● **To do**
The records that follow must be repeated exactly as they stand.

(Collected data)
•••••
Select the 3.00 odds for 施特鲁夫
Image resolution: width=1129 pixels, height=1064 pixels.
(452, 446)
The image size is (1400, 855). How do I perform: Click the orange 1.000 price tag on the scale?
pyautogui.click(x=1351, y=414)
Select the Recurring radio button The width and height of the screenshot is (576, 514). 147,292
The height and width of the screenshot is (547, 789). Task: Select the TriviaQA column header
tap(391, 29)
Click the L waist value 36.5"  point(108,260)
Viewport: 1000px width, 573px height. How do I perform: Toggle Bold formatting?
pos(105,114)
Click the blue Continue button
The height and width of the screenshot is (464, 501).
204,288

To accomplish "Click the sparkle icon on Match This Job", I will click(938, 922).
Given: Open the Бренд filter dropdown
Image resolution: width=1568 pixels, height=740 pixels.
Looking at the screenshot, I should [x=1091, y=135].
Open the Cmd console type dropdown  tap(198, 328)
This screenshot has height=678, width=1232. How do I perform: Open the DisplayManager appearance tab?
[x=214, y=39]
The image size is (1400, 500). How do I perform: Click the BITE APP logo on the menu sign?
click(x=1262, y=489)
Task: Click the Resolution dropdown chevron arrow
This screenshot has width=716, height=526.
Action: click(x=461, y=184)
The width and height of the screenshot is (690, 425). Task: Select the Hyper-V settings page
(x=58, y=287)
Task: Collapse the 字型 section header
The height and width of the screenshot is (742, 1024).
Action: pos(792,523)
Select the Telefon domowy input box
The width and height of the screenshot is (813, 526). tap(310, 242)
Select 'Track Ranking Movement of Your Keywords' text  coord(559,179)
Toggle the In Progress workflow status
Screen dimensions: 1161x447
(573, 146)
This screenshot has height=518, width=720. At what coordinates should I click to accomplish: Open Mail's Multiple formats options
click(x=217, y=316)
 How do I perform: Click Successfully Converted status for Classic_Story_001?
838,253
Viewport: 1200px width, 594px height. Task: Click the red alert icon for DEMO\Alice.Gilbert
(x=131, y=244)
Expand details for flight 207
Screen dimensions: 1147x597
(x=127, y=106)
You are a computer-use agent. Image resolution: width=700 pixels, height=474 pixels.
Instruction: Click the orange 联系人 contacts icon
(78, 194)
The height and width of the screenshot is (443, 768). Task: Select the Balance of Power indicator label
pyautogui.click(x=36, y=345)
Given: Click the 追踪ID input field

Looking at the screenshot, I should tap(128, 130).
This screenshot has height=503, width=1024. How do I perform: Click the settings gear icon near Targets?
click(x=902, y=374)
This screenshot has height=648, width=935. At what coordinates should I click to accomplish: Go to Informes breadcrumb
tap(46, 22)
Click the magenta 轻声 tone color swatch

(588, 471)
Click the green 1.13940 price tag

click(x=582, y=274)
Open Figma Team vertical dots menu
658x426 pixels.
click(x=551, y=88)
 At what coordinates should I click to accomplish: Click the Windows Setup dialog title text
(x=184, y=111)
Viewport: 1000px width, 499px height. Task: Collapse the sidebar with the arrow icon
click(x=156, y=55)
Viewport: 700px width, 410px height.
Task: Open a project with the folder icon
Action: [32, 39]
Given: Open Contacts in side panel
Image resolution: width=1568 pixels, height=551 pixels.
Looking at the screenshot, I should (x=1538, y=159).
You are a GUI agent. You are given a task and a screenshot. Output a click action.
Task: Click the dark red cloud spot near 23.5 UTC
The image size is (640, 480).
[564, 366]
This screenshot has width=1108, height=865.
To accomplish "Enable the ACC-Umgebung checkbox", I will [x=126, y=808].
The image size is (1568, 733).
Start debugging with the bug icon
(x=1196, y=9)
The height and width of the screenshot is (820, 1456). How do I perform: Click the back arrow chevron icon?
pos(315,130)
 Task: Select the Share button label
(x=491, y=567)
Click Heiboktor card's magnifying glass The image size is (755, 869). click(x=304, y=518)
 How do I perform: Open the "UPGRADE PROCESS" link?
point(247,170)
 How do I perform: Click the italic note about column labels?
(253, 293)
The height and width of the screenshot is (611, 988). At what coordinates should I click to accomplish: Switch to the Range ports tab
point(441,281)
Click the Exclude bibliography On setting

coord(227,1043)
•••••
● **Solution for this exercise**
Select the 3.00 odds for 施特鲁夫
Image resolution: width=1129 pixels, height=1064 pixels.
(452, 446)
The image size is (1400, 855). How do I perform: Click the orange 1.000 price tag on the scale?
pyautogui.click(x=1351, y=414)
Select the Recurring radio button The width and height of the screenshot is (576, 514). 147,292
The height and width of the screenshot is (547, 789). Task: Select the TriviaQA column header
tap(391, 29)
Click the L waist value 36.5"  point(108,260)
Viewport: 1000px width, 573px height. How do I perform: Toggle Bold formatting?
pos(105,114)
Click the blue Continue button
The height and width of the screenshot is (464, 501).
204,288

To accomplish "Click the sparkle icon on Match This Job", I will click(938, 922).
Given: Open the Бренд filter dropdown
Image resolution: width=1568 pixels, height=740 pixels.
Looking at the screenshot, I should [x=1091, y=135].
Open the Cmd console type dropdown  tap(198, 328)
This screenshot has height=678, width=1232. How do I perform: Open the DisplayManager appearance tab?
[x=214, y=39]
The image size is (1400, 500). How do I perform: Click the BITE APP logo on the menu sign?
click(x=1262, y=489)
Task: Click the Resolution dropdown chevron arrow
This screenshot has width=716, height=526.
Action: click(x=461, y=184)
The width and height of the screenshot is (690, 425). Task: Select the Hyper-V settings page
(x=58, y=287)
Task: Collapse the 字型 section header
The height and width of the screenshot is (742, 1024).
Action: pos(792,523)
Select the Telefon domowy input box
The width and height of the screenshot is (813, 526). tap(310, 242)
Select 'Track Ranking Movement of Your Keywords' text  coord(559,179)
Toggle the In Progress workflow status
Screen dimensions: 1161x447
(573, 146)
This screenshot has height=518, width=720. At what coordinates should I click to accomplish: Open Mail's Multiple formats options
click(x=217, y=316)
 How do I perform: Click Successfully Converted status for Classic_Story_001?
838,253
Viewport: 1200px width, 594px height. Task: Click the red alert icon for DEMO\Alice.Gilbert
(x=131, y=244)
Expand details for flight 207
Screen dimensions: 1147x597
(x=127, y=106)
You are a computer-use agent. Image resolution: width=700 pixels, height=474 pixels.
Instruction: Click the orange 联系人 contacts icon
(78, 194)
The height and width of the screenshot is (443, 768). Task: Select the Balance of Power indicator label
pyautogui.click(x=36, y=345)
Given: Click the 追踪ID input field

Looking at the screenshot, I should tap(128, 130).
This screenshot has height=503, width=1024. How do I perform: Click the settings gear icon near Targets?
click(x=902, y=374)
This screenshot has height=648, width=935. At what coordinates should I click to accomplish: Go to Informes breadcrumb
tap(46, 22)
Click the magenta 轻声 tone color swatch

(588, 471)
Click the green 1.13940 price tag

click(x=582, y=274)
Open Figma Team vertical dots menu
658x426 pixels.
click(x=551, y=88)
 At what coordinates should I click to accomplish: Click the Windows Setup dialog title text
(x=184, y=111)
Viewport: 1000px width, 499px height. Task: Collapse the sidebar with the arrow icon
click(x=156, y=55)
Viewport: 700px width, 410px height.
Task: Open a project with the folder icon
Action: [32, 39]
Given: Open Contacts in side panel
Image resolution: width=1568 pixels, height=551 pixels.
Looking at the screenshot, I should (x=1538, y=159).
You are a GUI agent. You are given a task and a screenshot. Output a click action.
Task: Click the dark red cloud spot near 23.5 UTC
The image size is (640, 480).
[564, 366]
This screenshot has width=1108, height=865.
To accomplish "Enable the ACC-Umgebung checkbox", I will [x=126, y=808].
The image size is (1568, 733).
Start debugging with the bug icon
(x=1196, y=9)
The height and width of the screenshot is (820, 1456). How do I perform: Click the back arrow chevron icon?
pos(315,130)
 Task: Select the Share button label
(x=491, y=567)
Click Heiboktor card's magnifying glass The image size is (755, 869). click(x=304, y=518)
 How do I perform: Open the "UPGRADE PROCESS" link?
point(247,170)
 How do I perform: Click the italic note about column labels?
(253, 293)
The height and width of the screenshot is (611, 988). At what coordinates should I click to accomplish: Switch to the Range ports tab
point(441,281)
Click the Exclude bibliography On setting

coord(227,1043)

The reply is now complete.